A espiritualidade do pára-raios é ambígua. De um lado, ela abarca uma dimensão real da experiência espiritual, quando as pessoas provam a misericórdia e a bondade de Deus, aliviam suas dores e recuperam a alegria de viver. Muitas delas conseguem superar graves estados de desespero e degradação, quando se conectam com Deus e descobrem que a vida não está perdida. De outro lado, a relação com o sagrado pode se tornar funcional. As pessoas buscam a Jesus somente nos momentos de tempestade. Além disso, a relação entre céu-terra parece vir somente de cima. Anula-se o valor das realidades humanas, pois elas estão submetidas ao critério dos “raios celestes”. A experiência religiosa intensa pode ofuscar outras dimensões da realidade humana e dar margem à intolerância e às novas formas de opressão.
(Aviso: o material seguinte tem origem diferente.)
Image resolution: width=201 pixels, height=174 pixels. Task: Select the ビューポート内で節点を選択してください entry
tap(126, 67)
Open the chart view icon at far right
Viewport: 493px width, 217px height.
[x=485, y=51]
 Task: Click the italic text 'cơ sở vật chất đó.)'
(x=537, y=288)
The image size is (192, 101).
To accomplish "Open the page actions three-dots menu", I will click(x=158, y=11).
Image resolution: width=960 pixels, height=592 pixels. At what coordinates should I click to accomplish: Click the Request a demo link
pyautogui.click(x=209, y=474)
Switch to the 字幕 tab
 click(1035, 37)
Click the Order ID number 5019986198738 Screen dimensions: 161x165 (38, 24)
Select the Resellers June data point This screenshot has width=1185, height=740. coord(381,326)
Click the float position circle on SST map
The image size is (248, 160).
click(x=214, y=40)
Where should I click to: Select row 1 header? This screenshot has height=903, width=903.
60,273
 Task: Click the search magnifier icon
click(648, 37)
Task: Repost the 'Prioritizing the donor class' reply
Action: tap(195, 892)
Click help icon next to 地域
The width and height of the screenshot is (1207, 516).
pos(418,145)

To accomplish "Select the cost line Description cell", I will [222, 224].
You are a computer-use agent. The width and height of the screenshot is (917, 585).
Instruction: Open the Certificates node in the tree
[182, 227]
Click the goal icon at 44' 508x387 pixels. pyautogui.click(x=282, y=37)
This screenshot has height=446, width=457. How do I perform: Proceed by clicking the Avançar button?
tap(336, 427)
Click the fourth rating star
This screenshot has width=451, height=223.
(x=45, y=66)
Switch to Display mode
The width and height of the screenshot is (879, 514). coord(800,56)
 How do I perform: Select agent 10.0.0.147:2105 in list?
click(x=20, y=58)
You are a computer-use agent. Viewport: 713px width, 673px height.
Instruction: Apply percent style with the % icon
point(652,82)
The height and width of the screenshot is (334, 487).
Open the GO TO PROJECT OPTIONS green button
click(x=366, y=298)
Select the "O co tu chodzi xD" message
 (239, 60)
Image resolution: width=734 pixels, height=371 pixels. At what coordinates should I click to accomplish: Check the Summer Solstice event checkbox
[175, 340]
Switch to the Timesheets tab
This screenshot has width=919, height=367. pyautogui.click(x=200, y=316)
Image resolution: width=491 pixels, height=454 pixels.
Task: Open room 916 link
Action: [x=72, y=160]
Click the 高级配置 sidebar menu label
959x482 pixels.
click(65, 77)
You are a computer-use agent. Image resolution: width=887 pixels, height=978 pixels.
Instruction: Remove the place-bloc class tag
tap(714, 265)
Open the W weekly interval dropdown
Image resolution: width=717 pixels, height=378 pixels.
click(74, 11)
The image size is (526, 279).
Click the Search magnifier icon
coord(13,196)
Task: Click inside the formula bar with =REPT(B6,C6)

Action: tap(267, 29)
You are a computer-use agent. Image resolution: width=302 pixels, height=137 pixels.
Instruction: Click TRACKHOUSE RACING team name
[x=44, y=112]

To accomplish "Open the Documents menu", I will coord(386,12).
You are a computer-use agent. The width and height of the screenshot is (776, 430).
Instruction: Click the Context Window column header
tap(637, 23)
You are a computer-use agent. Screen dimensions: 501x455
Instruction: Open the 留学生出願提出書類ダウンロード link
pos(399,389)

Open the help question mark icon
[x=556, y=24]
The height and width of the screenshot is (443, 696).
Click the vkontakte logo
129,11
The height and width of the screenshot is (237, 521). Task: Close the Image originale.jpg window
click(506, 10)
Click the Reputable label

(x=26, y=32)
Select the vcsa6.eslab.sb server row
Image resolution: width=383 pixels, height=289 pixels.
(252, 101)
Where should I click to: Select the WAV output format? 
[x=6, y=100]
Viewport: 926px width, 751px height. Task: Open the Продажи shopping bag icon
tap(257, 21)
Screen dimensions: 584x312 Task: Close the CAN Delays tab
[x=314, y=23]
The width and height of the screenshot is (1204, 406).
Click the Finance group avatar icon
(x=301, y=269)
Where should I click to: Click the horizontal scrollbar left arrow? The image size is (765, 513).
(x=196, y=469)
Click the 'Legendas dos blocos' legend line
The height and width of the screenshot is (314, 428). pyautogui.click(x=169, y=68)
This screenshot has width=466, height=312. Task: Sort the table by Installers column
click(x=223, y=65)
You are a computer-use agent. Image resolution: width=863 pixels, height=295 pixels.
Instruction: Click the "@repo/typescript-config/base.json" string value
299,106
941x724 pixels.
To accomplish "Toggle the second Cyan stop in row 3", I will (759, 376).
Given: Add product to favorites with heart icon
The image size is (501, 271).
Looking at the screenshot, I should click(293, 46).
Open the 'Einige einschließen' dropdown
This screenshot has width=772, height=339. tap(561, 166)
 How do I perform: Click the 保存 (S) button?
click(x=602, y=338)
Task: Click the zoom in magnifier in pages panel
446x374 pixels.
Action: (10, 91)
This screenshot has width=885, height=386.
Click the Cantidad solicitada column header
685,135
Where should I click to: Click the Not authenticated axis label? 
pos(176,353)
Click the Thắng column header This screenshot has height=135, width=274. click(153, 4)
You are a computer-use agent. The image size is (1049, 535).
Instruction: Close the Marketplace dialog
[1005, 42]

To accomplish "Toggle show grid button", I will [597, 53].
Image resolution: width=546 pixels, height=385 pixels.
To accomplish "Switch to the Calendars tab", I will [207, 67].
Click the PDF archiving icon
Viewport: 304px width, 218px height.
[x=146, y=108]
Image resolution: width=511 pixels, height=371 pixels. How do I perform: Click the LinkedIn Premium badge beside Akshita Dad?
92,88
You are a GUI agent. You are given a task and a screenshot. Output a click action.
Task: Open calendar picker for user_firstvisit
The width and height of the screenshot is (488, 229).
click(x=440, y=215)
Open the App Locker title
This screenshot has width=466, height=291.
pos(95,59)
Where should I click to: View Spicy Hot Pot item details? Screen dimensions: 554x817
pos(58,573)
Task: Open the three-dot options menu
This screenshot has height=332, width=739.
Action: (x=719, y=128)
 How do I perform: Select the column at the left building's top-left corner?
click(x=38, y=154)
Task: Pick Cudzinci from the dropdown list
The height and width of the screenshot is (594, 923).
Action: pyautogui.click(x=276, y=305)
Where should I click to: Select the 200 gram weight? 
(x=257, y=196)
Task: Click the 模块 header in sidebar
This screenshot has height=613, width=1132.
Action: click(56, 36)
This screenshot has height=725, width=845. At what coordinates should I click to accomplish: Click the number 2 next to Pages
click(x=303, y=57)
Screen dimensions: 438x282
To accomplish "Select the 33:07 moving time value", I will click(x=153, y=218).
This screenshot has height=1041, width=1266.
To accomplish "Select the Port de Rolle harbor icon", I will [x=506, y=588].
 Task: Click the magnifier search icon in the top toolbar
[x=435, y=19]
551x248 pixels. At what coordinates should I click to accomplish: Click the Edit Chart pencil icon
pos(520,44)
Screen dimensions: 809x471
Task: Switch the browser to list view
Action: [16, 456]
Prefiro imaginar a espiritualidade como antena. Do alto da cidade, há enormes antenas que transmitem sinais de TV, celular, rádio e internet. O homem e a mulher que fazem uma experiência espiritual encarnada são semelhantes às antenas e seus componentes complementares. Recebem, interpretam e disseminam sinais. À luz da energia divina, decodificam os traços de luz e sombras da realidade humana. Estão antenados nas grandes questões sociais, culturais e ambientais da atualidade. Procuram perceber o que Deus lhes diz ali. A presença divina se manifesta para eles como apelo, denúncia, indignação e anúncio esperançoso. Cultivam uma espiritualidade que se alimenta da vida e da Bíblia. No cotidiano, não há respostas prontas, nem raios que vêm do céu de forma estrondosa. O pára-raio é importante, para evitar que as antenas se queimem. Mas o núcleo da experiência religiosa não reside no seu caráter milagroso. E sim, em ser sinal de vida e esperança.
Por fim, vejo na grande cidade alguns terraços no último andar. Ali as pessoas se encontram, comem, bebem e festejam. Imagino que a espiritualidade é também o espaço do encontro de pessoas, que se fortalecem na fé. Jesus gostava de fazer festa. Acolhia as crianças e chamava a participar da mesa várias categorias de gente excluída no seu tempo: as mulheres, os pobres, os pecadores, os doentes. O encontro com Deus promove o encontro com os seres humanos. E nesta mesa da irmandade também participam todas as criaturas. É a festa da sustentabilidade. Aqui ressoa a palavra de Jesus: “Eu vim para que todos tenham vida, e a tenham em abundância” (Jo 10,10).